▸ **Problem to work on**
Working from the records beneath this line, reproduce each one exactly.

[Saved data entries]
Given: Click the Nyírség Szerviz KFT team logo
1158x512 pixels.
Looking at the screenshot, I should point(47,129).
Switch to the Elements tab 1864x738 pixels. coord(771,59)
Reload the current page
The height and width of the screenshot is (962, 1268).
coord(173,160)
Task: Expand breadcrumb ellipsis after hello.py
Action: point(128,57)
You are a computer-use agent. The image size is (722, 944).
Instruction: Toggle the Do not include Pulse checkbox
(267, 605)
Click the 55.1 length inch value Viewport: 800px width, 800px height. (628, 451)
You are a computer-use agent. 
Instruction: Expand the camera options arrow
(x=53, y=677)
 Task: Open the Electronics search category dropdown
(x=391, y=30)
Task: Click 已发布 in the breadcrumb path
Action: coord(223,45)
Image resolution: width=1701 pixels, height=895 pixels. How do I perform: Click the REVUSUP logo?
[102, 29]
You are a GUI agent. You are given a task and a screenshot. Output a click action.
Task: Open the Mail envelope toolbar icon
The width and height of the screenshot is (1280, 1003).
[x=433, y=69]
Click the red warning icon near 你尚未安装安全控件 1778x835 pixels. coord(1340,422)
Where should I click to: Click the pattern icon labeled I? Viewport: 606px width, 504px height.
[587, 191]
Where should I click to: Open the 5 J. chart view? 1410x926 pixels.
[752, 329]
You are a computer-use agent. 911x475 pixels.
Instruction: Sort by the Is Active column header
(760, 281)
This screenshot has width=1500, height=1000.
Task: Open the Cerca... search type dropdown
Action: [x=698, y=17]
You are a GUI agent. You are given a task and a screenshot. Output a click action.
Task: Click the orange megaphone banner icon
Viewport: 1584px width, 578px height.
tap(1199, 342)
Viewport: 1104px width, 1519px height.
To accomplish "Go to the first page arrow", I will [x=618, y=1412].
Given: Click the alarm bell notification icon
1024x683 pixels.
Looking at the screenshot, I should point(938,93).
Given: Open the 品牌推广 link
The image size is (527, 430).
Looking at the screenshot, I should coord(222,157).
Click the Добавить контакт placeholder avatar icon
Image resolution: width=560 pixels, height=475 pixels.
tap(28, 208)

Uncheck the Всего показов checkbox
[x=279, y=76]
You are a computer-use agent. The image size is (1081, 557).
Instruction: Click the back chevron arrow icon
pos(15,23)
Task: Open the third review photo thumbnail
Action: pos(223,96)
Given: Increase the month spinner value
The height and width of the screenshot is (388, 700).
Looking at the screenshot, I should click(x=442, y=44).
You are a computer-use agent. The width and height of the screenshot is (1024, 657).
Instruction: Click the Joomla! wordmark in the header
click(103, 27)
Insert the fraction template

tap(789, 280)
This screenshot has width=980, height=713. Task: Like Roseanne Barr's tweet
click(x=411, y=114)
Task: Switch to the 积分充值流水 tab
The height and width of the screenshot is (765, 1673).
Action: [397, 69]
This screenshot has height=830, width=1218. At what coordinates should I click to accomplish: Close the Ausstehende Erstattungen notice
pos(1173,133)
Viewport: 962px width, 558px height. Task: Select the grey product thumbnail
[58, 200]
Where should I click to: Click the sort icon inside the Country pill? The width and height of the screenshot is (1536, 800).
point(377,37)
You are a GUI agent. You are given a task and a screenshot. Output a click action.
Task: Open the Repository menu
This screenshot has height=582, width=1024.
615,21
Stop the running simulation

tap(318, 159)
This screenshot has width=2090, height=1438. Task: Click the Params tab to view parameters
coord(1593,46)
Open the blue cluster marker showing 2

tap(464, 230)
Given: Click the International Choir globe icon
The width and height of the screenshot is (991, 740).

▸ **Problem solution**
Given: Click the Nyírség Szerviz KFT team logo
1158x512 pixels.
Looking at the screenshot, I should point(47,129).
Switch to the Elements tab 1864x738 pixels. coord(771,59)
Reload the current page
The height and width of the screenshot is (962, 1268).
coord(173,160)
Task: Expand breadcrumb ellipsis after hello.py
Action: point(128,57)
You are a computer-use agent. The image size is (722, 944).
Instruction: Toggle the Do not include Pulse checkbox
(267, 605)
Click the 55.1 length inch value Viewport: 800px width, 800px height. (628, 451)
You are a computer-use agent. 
Instruction: Expand the camera options arrow
(x=53, y=677)
 Task: Open the Electronics search category dropdown
(x=391, y=30)
Task: Click 已发布 in the breadcrumb path
Action: coord(223,45)
Image resolution: width=1701 pixels, height=895 pixels. How do I perform: Click the REVUSUP logo?
[102, 29]
You are a GUI agent. You are given a task and a screenshot. Output a click action.
Task: Open the Mail envelope toolbar icon
The width and height of the screenshot is (1280, 1003).
[x=433, y=69]
Click the red warning icon near 你尚未安装安全控件 1778x835 pixels. coord(1340,422)
Where should I click to: Click the pattern icon labeled I? Viewport: 606px width, 504px height.
[587, 191]
Where should I click to: Open the 5 J. chart view? 1410x926 pixels.
[752, 329]
You are a computer-use agent. 911x475 pixels.
Instruction: Sort by the Is Active column header
(760, 281)
This screenshot has width=1500, height=1000.
Task: Open the Cerca... search type dropdown
Action: [x=698, y=17]
You are a GUI agent. You are given a task and a screenshot. Output a click action.
Task: Click the orange megaphone banner icon
Viewport: 1584px width, 578px height.
tap(1199, 342)
Viewport: 1104px width, 1519px height.
To accomplish "Go to the first page arrow", I will [x=618, y=1412].
Given: Click the alarm bell notification icon
1024x683 pixels.
Looking at the screenshot, I should point(938,93).
Given: Open the 品牌推广 link
The image size is (527, 430).
Looking at the screenshot, I should coord(222,157).
Click the Добавить контакт placeholder avatar icon
Image resolution: width=560 pixels, height=475 pixels.
tap(28, 208)

Uncheck the Всего показов checkbox
[x=279, y=76]
You are a computer-use agent. The image size is (1081, 557).
Instruction: Click the back chevron arrow icon
pos(15,23)
Task: Open the third review photo thumbnail
Action: pos(223,96)
Given: Increase the month spinner value
The height and width of the screenshot is (388, 700).
Looking at the screenshot, I should click(x=442, y=44).
You are a computer-use agent. The width and height of the screenshot is (1024, 657).
Instruction: Click the Joomla! wordmark in the header
click(103, 27)
Insert the fraction template

tap(789, 280)
This screenshot has width=980, height=713. Task: Like Roseanne Barr's tweet
click(x=411, y=114)
Task: Switch to the 积分充值流水 tab
The height and width of the screenshot is (765, 1673).
Action: [397, 69]
This screenshot has height=830, width=1218. At what coordinates should I click to accomplish: Close the Ausstehende Erstattungen notice
pos(1173,133)
Viewport: 962px width, 558px height. Task: Select the grey product thumbnail
[58, 200]
Where should I click to: Click the sort icon inside the Country pill? The width and height of the screenshot is (1536, 800).
point(377,37)
You are a GUI agent. You are given a task and a screenshot. Output a click action.
Task: Open the Repository menu
This screenshot has height=582, width=1024.
615,21
Stop the running simulation

tap(318, 159)
This screenshot has width=2090, height=1438. Task: Click the Params tab to view parameters
coord(1593,46)
Open the blue cluster marker showing 2

tap(464, 230)
Given: Click the International Choir globe icon
The width and height of the screenshot is (991, 740).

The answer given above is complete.